» **Exercise details**
From the line containing "Task: Click the percent sign drawing tool" down to the last line of the data, output each line word for word and include nothing else.

Dataset entries:
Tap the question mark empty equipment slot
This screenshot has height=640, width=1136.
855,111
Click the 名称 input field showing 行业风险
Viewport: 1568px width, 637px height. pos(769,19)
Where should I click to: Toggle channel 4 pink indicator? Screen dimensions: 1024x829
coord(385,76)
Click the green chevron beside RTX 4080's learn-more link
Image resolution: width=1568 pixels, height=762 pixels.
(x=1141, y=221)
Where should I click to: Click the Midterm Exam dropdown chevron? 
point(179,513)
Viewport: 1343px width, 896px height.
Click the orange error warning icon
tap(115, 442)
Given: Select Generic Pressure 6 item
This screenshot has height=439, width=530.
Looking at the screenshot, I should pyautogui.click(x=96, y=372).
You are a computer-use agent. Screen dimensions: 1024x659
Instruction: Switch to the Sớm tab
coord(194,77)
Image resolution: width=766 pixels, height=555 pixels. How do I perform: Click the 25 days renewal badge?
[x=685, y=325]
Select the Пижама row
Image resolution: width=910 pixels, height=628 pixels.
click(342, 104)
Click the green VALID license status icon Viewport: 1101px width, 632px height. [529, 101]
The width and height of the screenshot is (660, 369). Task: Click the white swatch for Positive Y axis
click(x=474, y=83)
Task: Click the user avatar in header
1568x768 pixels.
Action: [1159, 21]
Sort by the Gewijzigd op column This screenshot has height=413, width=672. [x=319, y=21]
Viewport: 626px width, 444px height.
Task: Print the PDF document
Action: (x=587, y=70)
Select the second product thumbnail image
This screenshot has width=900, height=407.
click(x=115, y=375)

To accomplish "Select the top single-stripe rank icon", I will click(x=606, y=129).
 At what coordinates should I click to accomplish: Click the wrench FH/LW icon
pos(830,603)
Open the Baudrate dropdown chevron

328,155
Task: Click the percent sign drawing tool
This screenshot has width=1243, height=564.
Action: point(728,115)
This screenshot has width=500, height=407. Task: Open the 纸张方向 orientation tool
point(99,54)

» **Output for this exercise**
Task: Click the percent sign drawing tool
This screenshot has width=1243, height=564.
Action: point(728,115)
This screenshot has width=500, height=407. Task: Open the 纸张方向 orientation tool
point(99,54)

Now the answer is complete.